◆ **Work to complete**
"Pinterest" appears in how many lines of the entries? State only the number.

● ● ●

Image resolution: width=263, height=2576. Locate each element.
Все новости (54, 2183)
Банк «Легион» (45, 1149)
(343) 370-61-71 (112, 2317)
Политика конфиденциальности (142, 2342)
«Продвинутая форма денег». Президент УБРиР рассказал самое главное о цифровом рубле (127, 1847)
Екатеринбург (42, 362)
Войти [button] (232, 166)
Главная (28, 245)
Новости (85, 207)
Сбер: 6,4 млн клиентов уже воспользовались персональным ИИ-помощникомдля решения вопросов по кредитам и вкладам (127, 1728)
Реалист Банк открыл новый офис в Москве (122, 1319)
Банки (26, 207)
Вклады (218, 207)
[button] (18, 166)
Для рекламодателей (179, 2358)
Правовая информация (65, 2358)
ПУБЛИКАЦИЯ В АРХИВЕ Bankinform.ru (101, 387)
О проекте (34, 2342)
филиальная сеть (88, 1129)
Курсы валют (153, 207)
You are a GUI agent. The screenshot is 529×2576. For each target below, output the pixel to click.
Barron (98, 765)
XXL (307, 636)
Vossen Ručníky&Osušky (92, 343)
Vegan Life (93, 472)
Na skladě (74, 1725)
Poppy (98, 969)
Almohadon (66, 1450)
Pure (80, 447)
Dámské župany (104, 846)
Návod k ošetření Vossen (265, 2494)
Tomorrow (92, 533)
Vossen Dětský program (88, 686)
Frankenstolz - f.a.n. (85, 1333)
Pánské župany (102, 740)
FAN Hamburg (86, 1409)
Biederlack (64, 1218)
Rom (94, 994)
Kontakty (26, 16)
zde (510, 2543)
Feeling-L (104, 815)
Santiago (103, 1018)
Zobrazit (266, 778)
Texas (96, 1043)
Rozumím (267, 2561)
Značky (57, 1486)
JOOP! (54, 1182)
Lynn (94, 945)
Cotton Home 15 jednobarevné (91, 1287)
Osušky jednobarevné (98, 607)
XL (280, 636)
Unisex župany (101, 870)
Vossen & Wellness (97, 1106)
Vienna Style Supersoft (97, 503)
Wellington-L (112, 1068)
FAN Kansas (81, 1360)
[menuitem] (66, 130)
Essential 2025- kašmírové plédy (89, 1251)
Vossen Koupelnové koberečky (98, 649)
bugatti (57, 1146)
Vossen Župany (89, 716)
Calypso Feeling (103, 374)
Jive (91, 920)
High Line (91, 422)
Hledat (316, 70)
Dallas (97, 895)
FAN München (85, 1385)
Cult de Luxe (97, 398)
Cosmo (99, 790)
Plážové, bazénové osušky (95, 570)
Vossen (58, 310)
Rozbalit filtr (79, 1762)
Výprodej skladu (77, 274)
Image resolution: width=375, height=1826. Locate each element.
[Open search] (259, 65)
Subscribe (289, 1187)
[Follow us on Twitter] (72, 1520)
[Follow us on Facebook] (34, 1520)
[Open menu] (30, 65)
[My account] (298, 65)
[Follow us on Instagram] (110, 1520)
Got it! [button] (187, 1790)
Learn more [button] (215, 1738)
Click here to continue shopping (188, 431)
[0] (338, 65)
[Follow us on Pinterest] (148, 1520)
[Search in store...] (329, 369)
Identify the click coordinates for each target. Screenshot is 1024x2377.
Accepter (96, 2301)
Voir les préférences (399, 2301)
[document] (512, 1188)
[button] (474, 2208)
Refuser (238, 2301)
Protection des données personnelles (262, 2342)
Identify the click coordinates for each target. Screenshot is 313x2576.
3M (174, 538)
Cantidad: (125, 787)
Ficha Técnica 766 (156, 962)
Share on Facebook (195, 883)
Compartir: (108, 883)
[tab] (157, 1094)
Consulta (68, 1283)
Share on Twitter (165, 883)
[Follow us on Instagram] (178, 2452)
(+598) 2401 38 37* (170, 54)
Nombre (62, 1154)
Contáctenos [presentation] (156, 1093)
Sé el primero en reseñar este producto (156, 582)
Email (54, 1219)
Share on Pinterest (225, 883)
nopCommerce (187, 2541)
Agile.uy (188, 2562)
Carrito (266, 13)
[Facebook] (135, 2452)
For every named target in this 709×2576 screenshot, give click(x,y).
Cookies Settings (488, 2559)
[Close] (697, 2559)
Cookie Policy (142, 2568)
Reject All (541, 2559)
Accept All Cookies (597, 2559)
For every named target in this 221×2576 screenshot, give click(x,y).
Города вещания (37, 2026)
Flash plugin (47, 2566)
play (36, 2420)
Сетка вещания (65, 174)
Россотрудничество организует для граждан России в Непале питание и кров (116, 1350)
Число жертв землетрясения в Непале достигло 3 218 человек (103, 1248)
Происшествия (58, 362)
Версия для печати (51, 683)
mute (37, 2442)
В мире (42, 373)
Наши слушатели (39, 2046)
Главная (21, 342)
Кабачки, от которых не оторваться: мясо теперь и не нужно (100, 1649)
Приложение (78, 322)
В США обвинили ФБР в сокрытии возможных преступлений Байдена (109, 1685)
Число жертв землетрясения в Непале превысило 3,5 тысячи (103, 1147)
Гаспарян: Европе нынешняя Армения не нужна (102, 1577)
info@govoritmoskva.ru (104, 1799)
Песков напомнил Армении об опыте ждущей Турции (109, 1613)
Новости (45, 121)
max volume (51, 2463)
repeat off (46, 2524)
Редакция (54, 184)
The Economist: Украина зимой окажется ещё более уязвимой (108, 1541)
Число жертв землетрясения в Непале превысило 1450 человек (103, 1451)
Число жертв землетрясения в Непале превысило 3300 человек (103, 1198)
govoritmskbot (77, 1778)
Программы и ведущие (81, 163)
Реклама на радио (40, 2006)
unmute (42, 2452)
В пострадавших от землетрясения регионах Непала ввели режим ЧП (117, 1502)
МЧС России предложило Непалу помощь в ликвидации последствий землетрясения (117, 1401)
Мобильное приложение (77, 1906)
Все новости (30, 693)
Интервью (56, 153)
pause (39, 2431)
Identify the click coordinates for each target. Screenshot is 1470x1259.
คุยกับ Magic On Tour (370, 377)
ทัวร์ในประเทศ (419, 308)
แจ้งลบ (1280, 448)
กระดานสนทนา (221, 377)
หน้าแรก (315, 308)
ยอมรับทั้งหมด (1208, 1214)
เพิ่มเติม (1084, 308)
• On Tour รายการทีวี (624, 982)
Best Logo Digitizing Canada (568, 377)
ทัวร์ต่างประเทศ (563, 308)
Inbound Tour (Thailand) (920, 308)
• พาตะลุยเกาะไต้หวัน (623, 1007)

● ● ●

◆ **Result**
2